Collected data
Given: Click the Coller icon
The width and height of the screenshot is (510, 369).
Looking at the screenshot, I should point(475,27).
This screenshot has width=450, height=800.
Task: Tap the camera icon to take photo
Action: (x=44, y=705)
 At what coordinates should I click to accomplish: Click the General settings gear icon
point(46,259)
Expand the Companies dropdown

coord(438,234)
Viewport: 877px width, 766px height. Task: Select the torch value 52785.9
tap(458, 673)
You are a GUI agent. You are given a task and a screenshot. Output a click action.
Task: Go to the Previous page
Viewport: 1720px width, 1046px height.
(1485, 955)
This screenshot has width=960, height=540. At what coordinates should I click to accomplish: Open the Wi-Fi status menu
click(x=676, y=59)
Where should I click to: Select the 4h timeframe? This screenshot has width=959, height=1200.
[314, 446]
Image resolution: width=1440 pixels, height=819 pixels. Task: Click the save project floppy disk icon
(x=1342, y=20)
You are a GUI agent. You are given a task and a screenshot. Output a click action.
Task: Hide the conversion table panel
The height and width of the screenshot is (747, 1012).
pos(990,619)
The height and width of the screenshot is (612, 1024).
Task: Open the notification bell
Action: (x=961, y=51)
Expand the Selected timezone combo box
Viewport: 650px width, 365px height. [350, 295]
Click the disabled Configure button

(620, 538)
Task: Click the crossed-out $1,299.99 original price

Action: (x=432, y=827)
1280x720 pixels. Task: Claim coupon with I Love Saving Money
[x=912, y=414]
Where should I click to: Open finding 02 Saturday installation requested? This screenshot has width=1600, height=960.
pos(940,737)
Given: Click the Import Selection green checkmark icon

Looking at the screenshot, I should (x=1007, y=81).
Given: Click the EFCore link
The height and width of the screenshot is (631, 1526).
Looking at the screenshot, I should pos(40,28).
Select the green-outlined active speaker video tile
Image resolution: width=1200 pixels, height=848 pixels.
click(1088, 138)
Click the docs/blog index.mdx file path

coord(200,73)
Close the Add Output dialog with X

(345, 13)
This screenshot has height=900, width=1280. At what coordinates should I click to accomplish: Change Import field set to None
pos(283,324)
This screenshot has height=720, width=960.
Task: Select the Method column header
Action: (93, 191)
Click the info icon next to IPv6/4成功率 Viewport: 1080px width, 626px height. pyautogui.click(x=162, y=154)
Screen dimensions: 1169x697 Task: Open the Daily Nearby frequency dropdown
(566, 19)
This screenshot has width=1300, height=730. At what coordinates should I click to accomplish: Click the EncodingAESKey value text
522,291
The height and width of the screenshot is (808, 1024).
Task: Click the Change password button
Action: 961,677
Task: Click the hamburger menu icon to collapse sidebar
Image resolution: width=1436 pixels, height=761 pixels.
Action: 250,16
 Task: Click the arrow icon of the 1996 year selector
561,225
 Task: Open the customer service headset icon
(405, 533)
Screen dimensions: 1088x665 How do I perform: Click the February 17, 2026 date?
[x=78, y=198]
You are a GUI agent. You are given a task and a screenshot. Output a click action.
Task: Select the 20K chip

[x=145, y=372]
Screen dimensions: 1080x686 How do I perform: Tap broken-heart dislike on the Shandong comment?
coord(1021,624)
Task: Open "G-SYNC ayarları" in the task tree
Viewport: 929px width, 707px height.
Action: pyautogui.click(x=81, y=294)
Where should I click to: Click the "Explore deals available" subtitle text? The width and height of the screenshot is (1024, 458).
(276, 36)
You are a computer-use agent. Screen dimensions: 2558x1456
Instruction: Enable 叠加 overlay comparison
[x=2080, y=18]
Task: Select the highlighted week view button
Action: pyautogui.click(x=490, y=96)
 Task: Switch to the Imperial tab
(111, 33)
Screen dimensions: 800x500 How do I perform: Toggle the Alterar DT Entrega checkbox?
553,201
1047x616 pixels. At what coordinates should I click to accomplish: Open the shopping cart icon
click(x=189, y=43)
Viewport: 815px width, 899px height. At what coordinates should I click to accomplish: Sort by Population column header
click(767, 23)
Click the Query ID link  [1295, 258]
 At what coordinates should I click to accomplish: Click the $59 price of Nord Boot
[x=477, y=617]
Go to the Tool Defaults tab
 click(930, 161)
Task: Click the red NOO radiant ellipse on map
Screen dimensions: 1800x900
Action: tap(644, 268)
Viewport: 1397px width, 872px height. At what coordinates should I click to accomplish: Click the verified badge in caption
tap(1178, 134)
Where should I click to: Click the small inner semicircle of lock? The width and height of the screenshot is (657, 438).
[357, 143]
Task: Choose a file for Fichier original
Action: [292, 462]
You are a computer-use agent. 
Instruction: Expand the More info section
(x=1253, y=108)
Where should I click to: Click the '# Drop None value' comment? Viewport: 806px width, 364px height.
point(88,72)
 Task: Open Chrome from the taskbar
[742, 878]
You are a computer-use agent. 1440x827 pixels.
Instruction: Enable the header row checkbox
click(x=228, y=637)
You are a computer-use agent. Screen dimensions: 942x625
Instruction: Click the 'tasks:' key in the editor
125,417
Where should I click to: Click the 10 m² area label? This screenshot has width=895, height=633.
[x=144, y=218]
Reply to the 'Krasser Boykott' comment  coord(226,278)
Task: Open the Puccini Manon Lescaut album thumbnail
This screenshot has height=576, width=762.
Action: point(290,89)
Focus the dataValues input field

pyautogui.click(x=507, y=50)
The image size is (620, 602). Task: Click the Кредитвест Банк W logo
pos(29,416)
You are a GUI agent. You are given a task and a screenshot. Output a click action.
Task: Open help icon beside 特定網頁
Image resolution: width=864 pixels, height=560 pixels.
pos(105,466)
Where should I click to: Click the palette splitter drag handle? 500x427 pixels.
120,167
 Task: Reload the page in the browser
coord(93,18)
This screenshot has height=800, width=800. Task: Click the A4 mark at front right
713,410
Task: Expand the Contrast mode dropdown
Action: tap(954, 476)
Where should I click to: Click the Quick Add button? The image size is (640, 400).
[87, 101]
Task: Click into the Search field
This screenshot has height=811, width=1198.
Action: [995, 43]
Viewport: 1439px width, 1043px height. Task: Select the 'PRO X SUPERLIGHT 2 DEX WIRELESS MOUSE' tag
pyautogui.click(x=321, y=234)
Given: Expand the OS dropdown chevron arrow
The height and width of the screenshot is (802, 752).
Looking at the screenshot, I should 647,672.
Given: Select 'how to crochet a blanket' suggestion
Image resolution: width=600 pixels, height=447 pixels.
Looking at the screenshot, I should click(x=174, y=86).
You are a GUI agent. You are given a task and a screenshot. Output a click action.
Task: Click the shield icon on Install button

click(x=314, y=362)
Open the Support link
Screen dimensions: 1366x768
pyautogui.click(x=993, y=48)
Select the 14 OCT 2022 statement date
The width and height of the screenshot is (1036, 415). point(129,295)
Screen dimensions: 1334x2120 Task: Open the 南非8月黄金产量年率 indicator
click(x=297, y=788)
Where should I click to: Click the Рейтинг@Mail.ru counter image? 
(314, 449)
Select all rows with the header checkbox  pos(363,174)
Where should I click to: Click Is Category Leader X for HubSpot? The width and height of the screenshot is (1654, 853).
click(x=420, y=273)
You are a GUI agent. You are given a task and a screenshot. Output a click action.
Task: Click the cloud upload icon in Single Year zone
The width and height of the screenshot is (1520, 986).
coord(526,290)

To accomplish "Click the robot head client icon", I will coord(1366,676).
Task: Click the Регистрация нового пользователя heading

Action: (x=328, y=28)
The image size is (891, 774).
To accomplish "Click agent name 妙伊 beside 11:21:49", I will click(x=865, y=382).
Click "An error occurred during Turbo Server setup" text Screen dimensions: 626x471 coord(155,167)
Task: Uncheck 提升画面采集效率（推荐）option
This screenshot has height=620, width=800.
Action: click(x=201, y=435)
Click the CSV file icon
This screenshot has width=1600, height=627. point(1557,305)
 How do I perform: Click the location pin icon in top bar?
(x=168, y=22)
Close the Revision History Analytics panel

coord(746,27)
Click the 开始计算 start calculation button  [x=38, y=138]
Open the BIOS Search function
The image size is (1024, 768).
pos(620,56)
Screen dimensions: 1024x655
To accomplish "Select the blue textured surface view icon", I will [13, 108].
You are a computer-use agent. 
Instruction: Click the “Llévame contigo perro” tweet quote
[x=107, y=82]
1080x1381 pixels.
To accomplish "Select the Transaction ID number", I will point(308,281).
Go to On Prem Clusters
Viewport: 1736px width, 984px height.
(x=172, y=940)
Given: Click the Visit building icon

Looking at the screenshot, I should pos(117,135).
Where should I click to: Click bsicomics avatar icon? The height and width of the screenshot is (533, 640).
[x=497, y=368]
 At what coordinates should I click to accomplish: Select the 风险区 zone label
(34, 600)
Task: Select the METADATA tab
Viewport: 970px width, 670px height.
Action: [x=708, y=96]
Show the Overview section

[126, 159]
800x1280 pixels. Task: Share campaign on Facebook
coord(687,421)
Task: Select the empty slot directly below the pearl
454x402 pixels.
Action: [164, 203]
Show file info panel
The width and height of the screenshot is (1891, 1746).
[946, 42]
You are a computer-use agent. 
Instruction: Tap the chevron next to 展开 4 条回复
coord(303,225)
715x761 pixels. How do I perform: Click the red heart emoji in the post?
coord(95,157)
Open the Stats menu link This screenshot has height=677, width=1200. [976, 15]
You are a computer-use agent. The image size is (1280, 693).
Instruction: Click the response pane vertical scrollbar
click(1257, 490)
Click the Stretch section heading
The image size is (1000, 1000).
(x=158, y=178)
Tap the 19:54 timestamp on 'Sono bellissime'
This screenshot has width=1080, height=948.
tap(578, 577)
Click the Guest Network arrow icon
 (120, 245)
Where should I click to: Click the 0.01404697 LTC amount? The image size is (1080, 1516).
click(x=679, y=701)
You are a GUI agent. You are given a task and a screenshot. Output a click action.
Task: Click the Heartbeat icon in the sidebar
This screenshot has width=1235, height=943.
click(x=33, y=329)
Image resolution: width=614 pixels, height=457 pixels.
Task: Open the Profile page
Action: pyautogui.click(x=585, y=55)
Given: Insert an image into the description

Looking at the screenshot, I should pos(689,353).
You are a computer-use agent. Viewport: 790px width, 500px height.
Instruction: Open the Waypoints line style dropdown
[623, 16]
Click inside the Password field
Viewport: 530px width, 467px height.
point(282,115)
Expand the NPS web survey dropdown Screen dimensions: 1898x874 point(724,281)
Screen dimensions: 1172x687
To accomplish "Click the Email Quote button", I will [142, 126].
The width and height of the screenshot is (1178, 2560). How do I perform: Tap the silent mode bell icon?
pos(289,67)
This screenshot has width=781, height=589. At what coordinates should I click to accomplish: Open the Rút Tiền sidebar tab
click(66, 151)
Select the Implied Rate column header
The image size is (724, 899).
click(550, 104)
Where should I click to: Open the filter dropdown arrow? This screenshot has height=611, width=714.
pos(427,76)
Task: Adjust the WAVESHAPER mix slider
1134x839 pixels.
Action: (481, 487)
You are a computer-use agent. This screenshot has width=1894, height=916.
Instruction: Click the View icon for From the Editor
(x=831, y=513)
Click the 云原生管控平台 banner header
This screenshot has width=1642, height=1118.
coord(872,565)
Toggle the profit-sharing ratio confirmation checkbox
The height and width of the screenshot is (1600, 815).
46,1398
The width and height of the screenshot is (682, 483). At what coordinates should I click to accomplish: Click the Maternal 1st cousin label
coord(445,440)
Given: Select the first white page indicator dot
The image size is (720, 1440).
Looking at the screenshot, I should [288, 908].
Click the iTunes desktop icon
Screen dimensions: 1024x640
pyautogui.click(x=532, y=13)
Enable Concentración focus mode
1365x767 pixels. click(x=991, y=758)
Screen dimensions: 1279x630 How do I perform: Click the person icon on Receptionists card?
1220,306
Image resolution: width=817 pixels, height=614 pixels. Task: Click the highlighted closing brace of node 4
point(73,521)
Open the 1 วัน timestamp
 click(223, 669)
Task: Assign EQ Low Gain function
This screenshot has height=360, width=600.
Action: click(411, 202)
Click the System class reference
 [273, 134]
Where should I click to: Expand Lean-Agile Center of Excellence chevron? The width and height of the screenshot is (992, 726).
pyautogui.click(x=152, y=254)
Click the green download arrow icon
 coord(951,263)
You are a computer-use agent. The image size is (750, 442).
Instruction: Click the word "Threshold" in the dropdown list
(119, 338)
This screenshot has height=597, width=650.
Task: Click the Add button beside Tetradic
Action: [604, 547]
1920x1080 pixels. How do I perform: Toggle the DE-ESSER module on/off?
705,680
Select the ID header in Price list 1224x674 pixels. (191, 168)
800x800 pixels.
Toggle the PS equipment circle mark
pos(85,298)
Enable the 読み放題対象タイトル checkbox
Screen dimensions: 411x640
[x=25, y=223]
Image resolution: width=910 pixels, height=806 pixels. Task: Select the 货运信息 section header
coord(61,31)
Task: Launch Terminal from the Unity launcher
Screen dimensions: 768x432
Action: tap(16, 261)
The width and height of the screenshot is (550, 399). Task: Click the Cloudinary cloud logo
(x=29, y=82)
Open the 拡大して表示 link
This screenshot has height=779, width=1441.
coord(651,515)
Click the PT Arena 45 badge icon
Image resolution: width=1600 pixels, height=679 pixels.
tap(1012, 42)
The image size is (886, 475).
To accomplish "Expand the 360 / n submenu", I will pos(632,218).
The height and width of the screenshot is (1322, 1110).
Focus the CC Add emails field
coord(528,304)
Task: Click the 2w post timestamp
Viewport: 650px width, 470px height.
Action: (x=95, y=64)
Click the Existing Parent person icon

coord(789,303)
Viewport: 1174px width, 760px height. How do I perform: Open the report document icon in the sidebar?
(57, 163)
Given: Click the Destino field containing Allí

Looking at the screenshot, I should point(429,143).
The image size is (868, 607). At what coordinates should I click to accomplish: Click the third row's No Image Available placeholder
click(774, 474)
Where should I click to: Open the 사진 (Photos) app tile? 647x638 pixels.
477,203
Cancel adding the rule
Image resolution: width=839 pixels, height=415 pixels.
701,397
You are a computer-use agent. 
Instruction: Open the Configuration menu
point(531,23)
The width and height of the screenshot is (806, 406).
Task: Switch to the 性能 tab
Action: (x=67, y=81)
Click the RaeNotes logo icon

TASK => With the line that has "Given: Click the Visit building icon" as the first and the line that has "Show file info panel" as the last, repeat exactly that run of lines above and no more.

RESULT OF THE EXERCISE =>
Given: Click the Visit building icon

Looking at the screenshot, I should pos(117,135).
Where should I click to: Click bsicomics avatar icon? The height and width of the screenshot is (533, 640).
[x=497, y=368]
 At what coordinates should I click to accomplish: Select the 风险区 zone label
(34, 600)
Task: Select the METADATA tab
Viewport: 970px width, 670px height.
Action: [x=708, y=96]
Show the Overview section

[126, 159]
800x1280 pixels. Task: Share campaign on Facebook
coord(687,421)
Task: Select the empty slot directly below the pearl
454x402 pixels.
Action: [164, 203]
Show file info panel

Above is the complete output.